4 Kommentare zu “Fusion: Novitas BKK und ABC BKK”
  1. RevengeofPKV sagt:

    Die ABC Betriebskrankenkasse hat so um die 5.000 Mitglieder. Das wird wohl der Grund sein, dass sie es nicht auf die Website stellen.

  2. Bundesmichel sagt:

    20.07.2009 – GEK stellt Weichen für die Zukunft

    Der GEK Verwaltungsrat gab am Freitag grünes Licht für Verhandlungen mit anderen Krankenkassen mit dem Ziel einer möglichen Vereinigung. Mit einer Grundsatzentscheidung unter den Bedingungen des Gesundheitsfonds wurde dem Vorstand ein Verhandlungsauftrag erteilt. Die Verhandlungen müssen gewährleisten, dass das Unternehmensprofil der GEK sowohl in Bezug auf die Qualität der Versorgung der Versicherten als auch hinsichtlich der Sicherung von Arbeits- und Ausbildungsplätzen abgebildet wird.

    Der Vorstandsvorsitzende der GEK Dr. Rolf-Ulrich Schlenker begrüßt den Zukunftsbeschluss: „Der Gesundheitsfonds markiert ein neues Zeitalter im Gesundheitswesen. Über Marktchancen und Gestaltungsmöglichkeiten zur Versorgungssteuerung entscheidet maßgeblich die Kassengröße. Der Verwaltungsrat hat die Zeichen der Zeit erkannt und gehandelt. Die GEK will Motor einer größeren Versichertengemeinschaft werden.“

    Der Beschluss ist ergebnisoffen formuliert, er nennt keine bestimmte Krankenkasse. Als wahrscheinlich gilt ein Partner unter den großen Ersatzkassen. Ende September 2009 wird der GEK Verwaltungsrat das weitere Vorgehen beraten.

  3. Bundesmichel sagt:

    Neues Speil neues Glück, wennich denn noch dazu die Meldungen auf Wallstreet online lese, denn nuja.

    Berlin – Der Chef der Techniker Krankenkasse, Professor Dr. Norbert Klusen, erwartet im kommenden Jahr flächendeckend Zusatzbeiträge bei den Krankenkassen: „Ich gehe davon aus, dass 2010 die meisten Kassen Zusatzprämien erheben müssen“, sagte Klusen dem „Weser-Kurier“.

    Den Gesundheitsfonds kritisierte Klusen als wettbewerbsfeindlich und forderte deshalb Korrekturen. „Es ist kein Merkmal von Wettbewerb, wenn man wie beim Fonds nun einen staatlich festgesetzten Einheitspreis hat. Für Brötchen, Milch oder Autos setzt der Staat ja auch nicht die Preise fest.“ An eine baldige erneute Gesundheitsreform glaubt Klusen allerdings nicht.
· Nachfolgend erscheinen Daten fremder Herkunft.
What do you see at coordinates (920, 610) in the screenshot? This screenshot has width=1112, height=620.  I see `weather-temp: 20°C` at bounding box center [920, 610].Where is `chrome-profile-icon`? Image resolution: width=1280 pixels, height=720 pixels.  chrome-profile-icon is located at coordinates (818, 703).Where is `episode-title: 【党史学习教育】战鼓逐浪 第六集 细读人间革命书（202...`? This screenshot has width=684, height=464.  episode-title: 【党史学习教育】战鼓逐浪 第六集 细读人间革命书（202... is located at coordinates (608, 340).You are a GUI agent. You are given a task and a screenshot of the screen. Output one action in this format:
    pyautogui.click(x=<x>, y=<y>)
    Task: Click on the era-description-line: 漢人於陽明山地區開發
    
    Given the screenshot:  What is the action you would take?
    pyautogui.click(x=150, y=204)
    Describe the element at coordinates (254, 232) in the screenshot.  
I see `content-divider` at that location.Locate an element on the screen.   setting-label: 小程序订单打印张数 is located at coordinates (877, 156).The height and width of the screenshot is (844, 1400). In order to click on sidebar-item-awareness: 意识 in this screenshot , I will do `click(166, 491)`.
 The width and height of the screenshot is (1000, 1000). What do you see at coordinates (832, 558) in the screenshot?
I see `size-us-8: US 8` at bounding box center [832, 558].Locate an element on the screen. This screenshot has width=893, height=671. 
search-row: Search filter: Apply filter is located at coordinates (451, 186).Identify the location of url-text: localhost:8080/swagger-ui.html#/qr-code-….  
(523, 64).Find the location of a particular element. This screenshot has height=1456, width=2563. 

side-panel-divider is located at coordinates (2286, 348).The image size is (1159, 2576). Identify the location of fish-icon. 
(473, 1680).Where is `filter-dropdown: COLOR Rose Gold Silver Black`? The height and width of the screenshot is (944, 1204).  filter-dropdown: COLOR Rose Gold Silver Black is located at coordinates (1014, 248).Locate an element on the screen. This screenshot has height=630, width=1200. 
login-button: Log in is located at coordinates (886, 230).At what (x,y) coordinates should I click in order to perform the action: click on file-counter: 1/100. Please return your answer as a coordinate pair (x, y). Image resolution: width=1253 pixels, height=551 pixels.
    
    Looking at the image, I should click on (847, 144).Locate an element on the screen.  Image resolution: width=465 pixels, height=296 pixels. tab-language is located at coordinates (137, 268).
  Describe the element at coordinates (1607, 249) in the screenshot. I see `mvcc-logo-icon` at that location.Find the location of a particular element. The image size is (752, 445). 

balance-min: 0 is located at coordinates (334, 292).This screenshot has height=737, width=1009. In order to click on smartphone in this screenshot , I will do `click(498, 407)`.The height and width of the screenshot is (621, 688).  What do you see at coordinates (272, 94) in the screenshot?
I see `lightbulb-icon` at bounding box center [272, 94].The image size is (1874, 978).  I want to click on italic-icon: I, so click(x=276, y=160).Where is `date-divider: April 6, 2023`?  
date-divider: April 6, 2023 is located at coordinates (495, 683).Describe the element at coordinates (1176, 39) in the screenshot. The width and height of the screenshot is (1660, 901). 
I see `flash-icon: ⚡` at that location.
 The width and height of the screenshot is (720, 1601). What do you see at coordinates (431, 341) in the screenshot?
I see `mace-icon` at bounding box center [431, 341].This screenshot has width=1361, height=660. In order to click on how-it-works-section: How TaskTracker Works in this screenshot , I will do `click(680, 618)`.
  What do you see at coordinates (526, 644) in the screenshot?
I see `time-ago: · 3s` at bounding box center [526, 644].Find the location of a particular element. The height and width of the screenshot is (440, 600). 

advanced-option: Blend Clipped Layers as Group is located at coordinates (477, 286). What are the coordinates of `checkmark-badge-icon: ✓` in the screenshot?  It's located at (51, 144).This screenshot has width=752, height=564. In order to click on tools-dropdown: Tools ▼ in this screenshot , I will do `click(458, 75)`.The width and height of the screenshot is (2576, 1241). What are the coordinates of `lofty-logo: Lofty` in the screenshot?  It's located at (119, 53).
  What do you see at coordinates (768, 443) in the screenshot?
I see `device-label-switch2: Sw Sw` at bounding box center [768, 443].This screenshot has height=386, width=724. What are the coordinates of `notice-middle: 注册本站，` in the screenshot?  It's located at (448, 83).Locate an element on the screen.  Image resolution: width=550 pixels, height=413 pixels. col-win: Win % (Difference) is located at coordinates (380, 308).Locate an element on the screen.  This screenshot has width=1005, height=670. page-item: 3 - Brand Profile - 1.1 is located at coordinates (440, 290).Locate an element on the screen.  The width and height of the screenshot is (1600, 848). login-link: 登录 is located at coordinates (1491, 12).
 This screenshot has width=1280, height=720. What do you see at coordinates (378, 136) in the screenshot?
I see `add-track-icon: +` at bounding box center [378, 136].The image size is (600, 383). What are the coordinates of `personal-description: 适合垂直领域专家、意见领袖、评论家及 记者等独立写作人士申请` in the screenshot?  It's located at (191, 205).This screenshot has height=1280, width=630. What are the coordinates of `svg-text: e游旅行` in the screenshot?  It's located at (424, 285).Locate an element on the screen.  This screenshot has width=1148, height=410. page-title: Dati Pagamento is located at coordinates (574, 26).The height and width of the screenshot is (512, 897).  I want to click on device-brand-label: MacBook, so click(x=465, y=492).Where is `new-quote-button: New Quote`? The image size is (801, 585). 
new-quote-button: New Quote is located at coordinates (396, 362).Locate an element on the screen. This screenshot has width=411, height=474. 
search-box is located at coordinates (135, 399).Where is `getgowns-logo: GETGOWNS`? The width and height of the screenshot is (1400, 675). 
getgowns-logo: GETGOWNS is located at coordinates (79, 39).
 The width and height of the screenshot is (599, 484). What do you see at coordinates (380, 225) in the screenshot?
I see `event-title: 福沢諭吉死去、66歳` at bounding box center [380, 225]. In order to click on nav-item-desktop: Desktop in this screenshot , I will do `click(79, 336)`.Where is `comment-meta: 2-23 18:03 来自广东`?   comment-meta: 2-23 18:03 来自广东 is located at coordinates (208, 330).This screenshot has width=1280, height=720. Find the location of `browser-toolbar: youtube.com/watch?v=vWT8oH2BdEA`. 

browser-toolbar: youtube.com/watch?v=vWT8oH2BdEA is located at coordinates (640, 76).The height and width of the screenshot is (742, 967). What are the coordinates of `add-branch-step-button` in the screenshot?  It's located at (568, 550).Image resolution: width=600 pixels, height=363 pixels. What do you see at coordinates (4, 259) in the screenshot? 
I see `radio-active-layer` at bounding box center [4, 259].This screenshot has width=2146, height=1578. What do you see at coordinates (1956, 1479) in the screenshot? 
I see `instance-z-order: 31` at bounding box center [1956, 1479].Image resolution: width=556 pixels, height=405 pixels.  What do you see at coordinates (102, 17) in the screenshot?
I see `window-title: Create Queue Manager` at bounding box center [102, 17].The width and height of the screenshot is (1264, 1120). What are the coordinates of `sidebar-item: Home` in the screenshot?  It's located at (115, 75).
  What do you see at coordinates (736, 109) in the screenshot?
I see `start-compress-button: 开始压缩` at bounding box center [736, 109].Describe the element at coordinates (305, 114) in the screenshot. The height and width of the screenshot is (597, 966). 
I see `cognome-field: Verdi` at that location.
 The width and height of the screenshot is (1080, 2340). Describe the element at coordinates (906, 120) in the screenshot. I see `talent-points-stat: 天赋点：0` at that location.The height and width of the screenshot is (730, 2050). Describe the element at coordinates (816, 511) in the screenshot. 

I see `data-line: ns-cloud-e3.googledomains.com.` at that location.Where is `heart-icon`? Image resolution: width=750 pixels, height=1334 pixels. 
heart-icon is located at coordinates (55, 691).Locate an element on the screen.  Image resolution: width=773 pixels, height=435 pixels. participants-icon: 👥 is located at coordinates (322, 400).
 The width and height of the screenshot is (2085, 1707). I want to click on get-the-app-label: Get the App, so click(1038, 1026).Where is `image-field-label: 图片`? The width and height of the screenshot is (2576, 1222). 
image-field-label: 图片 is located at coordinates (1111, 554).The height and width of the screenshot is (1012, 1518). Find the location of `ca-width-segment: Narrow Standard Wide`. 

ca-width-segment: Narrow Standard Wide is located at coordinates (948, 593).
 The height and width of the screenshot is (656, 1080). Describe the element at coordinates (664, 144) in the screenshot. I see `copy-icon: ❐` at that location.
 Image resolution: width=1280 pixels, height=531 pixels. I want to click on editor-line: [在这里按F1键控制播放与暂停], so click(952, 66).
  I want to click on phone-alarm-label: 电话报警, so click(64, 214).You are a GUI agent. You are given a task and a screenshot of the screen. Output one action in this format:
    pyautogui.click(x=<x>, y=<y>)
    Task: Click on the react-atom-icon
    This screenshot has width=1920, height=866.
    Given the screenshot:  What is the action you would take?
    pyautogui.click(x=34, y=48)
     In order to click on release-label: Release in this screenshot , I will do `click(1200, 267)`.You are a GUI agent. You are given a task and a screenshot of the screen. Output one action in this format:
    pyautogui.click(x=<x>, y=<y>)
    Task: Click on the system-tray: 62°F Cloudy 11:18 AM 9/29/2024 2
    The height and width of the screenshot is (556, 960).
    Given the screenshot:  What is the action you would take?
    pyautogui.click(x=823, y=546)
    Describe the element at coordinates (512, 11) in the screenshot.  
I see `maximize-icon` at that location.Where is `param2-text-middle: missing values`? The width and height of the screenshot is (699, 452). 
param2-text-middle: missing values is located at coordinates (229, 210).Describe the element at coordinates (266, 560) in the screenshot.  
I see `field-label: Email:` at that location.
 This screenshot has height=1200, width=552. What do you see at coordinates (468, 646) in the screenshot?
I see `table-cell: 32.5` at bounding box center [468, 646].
Dennoch forderte er zu einer Reform des morbiditätsorientierten Risikostrukturausgleich (Morbi-RSA) auf. Die derzeitige Regelung lade zu Missbrauch ein, so Klusen gegenüber der Zeitung.

    Gleichzeitig sieht der TK-Chef im deutschen Gesundheitssystem ein Vorbild für andere Länder: „Die Amerikaner wollen heute von uns wissen, wie wir es schaffen, dass alle Menschen eine qualitativ hochwertige Versorgung haben.“ Deutschland habe nicht nur gute Leistungen zu exportieren, das System selbst sei ein Exportschlager. „Es war ein Irrweg, das Gesundheitssystem immer nur als Treiber von Lohnnebenkosten zu sehen“, sagte Klusen.

  4. Bundesmichel sagt:

    Barmer strebt Großfusion an
    Krankenkassen unter Druck
    Daniel Baumann

    BERLIN. Die durch den Gesundheitsfonds verursachte Fusionswelle erreicht nach den vielen kleinen nun die großen Krankenkassen. Die Marktführerin Barmer Ersatzkasse strebt eine Fusion mit der Gmünder Ersatzkasse (GEK) an. Beide Kassen stünden für innovative Versorgungskonzepte, sagte Barmer-Chef Johannes Vöcking der Berliner Zeitung. “Die Kompetenz von zwei gut aufgestellten Partnern zu bündeln, wäre mit Blick auf die Zukunft eine richtige Antwort.”

    Zuvor war der Vorstand der GEK von seinem Verwaltungsrat beauftragt worden, nach einem Fusionspartner zu suchen. Mit einem Marktanteil von zwei Prozent sei die Kasse zu klein, um unter den Bedingungen des Gesundheitsfonds erfolgreich zu agieren, erläuterte Sprecher Kai Behrens. Beide Krankenkassen setzen für das Gelingen einer Fusion voraus, dass weder Arbeitsplätze noch Versorgungsqualität gefährdet werden. Gemeinsam hätten GEK und Barmer über sechs Millionen Mitglieder. Die GEK hält sich aber auch die Fusion mit einer anderen Kasse offen.

    Die Fusionsabsicht ist nicht die erste innerhalb kurzer Zeit. In den vergangenen Wochen haben die AOK Berlin und Brandenburg genauso die AOK Rheinland/Hamburg und Westfalen-Lippe Fusionsvorbereitungen angekündigt. (db.)